Earlier this week, Ted Cruz took a shot at Donald Trump for embodying “New York values.” New York is a liberal place, but it’s also a bastion of capitalism and entrepreneurship, and many conservative New Yorkers were offended. One of them was Donald Trump. When asked about this slight during the debate, Trump pounced.
Sen. Ted Cruz (R-Texas) has criticized Donald Trump in recent days by going after the place he’s from: New York City.
This week, Cruz said Trump “embodies New York values” — and he didn’t mean it in a good way.
“Not a lot of conservatives come out of Manhattan. I’m just saying,” Cruz added during Thursday night’s debate.
Trump took exception with his comments, pointing out that the late William F. Buckley, who founded the conservative National Review, came from New York City.
“That was a very insulting statement that Ted made,” Trump said. He then reminded Cruz of the “values” that New York showed after 9/11:
When the World Trade Center came down, I saw something that no place on Earth could have handled more beautifully, more humanely than New York. You had two 110-story buildings come crashing down. I saw them come down. Thousands of people killed. And the cleanup started the next day, and it was the most horrific cleanup probably in the history of doing this and in construction. I was down there. And I’d never seen anything like it.

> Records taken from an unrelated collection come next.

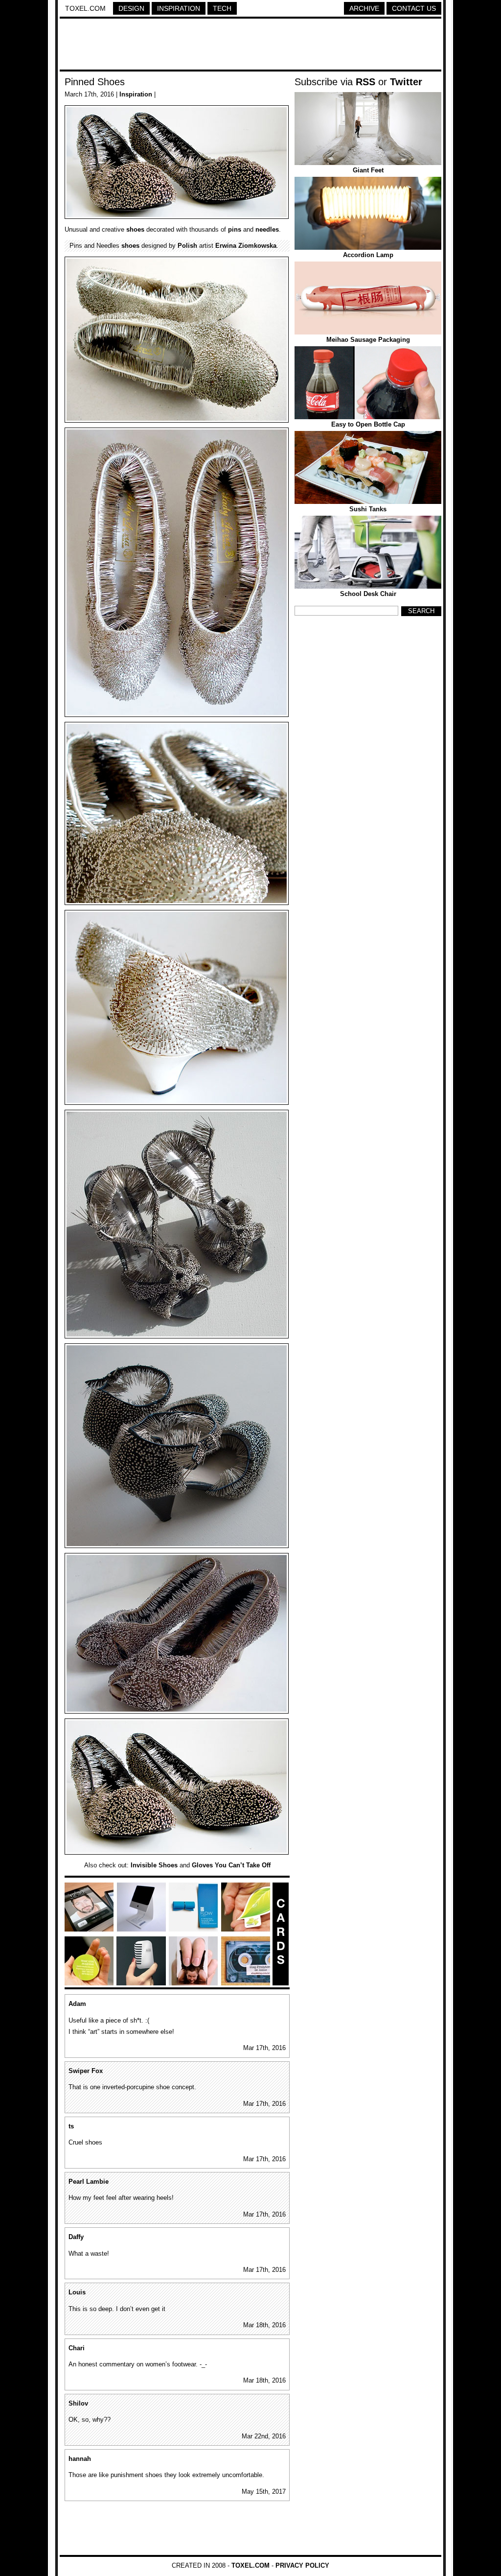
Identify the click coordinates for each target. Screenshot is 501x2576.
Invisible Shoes (154, 1865)
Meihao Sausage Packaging (368, 339)
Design (131, 8)
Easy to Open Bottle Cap (368, 424)
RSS (365, 81)
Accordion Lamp (368, 255)
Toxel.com (85, 8)
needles (267, 229)
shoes (135, 229)
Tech (222, 8)
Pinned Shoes (95, 81)
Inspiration (178, 8)
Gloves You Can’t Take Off (231, 1865)
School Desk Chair (368, 593)
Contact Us (414, 8)
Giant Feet (368, 170)
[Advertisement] (250, 46)
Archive (364, 8)
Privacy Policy (302, 2565)
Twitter (406, 81)
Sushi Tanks (368, 509)
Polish (187, 245)
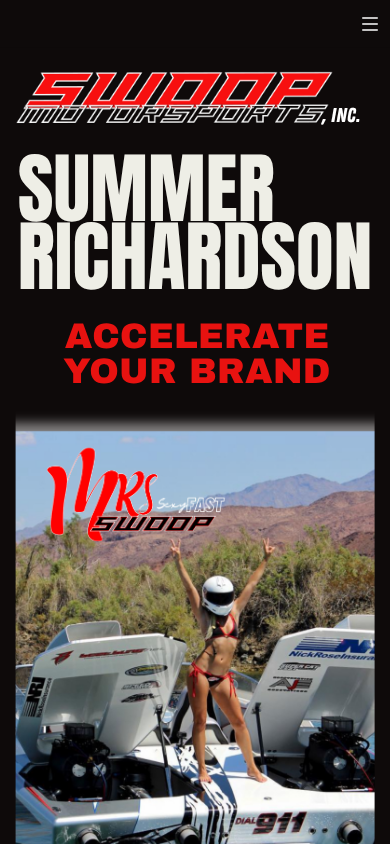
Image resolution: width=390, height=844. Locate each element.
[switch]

The people in New York fought and fought and fought. We saw more death — and even the smell of death — nobody understood it. It was with us for months. The smell, the air. And we rebuilt downtown Manhattan, and everybody in the world watched. And everybody in the world loved New York and loved New Yorkers.
Cruz’s statement may have appealed to Iowa voters, but to win the presidency, and even the primaries, he’s going to have to navigate a bunch of states full of displaced New Yorkers- North Carolina, South Carolina, and most importantly- Florida. If it comes down to Trump and Cruz, those voters won’t forget.